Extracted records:

***

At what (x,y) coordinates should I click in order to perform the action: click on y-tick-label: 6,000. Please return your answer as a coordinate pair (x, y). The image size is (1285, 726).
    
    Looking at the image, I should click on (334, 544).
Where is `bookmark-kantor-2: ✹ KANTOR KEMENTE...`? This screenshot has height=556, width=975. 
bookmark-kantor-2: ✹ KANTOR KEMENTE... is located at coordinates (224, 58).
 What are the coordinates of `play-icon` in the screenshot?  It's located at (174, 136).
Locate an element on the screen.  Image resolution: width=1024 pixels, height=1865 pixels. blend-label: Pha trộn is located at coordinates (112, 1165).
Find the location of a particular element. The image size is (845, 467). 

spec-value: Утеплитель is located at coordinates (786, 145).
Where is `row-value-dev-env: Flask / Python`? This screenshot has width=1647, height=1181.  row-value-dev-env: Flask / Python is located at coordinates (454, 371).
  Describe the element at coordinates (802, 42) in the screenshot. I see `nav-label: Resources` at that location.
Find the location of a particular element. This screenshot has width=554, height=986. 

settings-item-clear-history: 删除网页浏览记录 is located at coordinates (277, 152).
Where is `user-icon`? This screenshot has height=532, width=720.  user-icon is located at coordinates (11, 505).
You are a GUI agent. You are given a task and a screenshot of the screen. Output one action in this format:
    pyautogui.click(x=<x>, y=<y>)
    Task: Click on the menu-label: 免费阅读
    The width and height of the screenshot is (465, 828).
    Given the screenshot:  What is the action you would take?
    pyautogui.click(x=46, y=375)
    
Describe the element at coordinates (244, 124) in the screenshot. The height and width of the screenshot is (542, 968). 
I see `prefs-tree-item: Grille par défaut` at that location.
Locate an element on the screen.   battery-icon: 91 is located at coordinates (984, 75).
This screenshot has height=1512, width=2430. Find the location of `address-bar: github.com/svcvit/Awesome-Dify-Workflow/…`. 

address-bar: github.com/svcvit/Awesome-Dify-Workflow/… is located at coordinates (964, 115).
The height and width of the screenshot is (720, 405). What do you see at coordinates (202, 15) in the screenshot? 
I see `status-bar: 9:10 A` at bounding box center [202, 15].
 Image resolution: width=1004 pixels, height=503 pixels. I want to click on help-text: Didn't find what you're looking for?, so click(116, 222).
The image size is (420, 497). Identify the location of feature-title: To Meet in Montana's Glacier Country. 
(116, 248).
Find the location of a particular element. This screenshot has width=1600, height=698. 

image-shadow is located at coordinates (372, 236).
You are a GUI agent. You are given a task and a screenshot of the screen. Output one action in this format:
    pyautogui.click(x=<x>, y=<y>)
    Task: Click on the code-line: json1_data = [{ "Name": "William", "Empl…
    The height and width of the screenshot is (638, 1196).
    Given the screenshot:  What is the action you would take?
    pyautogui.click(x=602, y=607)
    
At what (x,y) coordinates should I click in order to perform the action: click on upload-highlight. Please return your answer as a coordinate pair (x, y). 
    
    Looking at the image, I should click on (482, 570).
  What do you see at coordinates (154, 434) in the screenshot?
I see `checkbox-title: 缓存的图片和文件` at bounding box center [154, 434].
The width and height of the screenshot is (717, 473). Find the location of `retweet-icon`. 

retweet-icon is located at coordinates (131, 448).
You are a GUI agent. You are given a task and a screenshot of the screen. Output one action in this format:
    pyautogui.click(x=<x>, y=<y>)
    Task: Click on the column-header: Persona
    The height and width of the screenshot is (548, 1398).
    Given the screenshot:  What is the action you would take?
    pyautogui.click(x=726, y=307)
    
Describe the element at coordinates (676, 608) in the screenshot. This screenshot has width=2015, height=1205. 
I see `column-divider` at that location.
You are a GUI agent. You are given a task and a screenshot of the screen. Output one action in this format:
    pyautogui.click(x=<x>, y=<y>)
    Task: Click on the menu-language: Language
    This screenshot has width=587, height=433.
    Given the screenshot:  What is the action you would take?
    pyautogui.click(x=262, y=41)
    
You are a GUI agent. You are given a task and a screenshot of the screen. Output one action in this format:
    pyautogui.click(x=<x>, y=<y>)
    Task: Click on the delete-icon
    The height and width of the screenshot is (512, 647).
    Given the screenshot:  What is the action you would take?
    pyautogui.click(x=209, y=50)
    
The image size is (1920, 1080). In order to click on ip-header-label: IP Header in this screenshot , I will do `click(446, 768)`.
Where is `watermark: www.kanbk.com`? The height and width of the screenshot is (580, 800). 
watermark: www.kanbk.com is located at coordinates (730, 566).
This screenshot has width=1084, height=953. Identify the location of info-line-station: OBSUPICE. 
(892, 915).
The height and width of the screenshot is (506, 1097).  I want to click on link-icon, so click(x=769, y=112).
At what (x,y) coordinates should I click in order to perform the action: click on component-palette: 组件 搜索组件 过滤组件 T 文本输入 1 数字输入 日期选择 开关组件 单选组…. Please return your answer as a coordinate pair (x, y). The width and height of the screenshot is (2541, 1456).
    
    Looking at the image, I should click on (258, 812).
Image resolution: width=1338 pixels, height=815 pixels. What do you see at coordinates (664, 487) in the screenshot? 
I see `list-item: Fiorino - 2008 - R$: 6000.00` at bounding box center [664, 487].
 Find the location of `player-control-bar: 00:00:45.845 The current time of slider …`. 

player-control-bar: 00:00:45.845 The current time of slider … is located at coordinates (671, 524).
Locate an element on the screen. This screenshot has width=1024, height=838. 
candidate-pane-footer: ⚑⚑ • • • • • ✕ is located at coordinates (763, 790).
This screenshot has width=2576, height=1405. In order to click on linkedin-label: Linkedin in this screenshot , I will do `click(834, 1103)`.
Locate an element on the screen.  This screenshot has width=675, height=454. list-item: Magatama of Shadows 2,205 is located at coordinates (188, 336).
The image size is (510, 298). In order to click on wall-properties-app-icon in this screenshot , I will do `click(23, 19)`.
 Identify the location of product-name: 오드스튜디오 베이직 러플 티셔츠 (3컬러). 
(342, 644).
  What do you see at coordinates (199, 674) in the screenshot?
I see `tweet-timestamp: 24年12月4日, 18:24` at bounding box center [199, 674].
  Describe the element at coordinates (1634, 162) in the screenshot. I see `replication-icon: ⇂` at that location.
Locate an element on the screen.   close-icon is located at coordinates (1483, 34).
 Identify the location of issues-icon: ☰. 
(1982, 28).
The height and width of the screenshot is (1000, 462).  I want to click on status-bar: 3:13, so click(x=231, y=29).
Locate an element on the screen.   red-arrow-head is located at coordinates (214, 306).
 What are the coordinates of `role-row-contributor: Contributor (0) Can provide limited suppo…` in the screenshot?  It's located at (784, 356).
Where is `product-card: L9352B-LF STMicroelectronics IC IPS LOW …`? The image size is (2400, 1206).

***

Task item
Write out the items word for word, starting with the first line and going on through the line that contains "coordinates (11, 505).", including that line.

Response area
At what (x,y) coordinates should I click in order to perform the action: click on y-tick-label: 6,000. Please return your answer as a coordinate pair (x, y). The image size is (1285, 726).
    
    Looking at the image, I should click on (334, 544).
Where is `bookmark-kantor-2: ✹ KANTOR KEMENTE...`? This screenshot has height=556, width=975. 
bookmark-kantor-2: ✹ KANTOR KEMENTE... is located at coordinates (224, 58).
 What are the coordinates of `play-icon` in the screenshot?  It's located at (174, 136).
Locate an element on the screen.  Image resolution: width=1024 pixels, height=1865 pixels. blend-label: Pha trộn is located at coordinates (112, 1165).
Find the location of a particular element. The image size is (845, 467). 

spec-value: Утеплитель is located at coordinates (786, 145).
Where is `row-value-dev-env: Flask / Python`? This screenshot has width=1647, height=1181.  row-value-dev-env: Flask / Python is located at coordinates (454, 371).
  Describe the element at coordinates (802, 42) in the screenshot. I see `nav-label: Resources` at that location.
Find the location of a particular element. This screenshot has width=554, height=986. 

settings-item-clear-history: 删除网页浏览记录 is located at coordinates (277, 152).
Where is `user-icon`? This screenshot has height=532, width=720.  user-icon is located at coordinates (11, 505).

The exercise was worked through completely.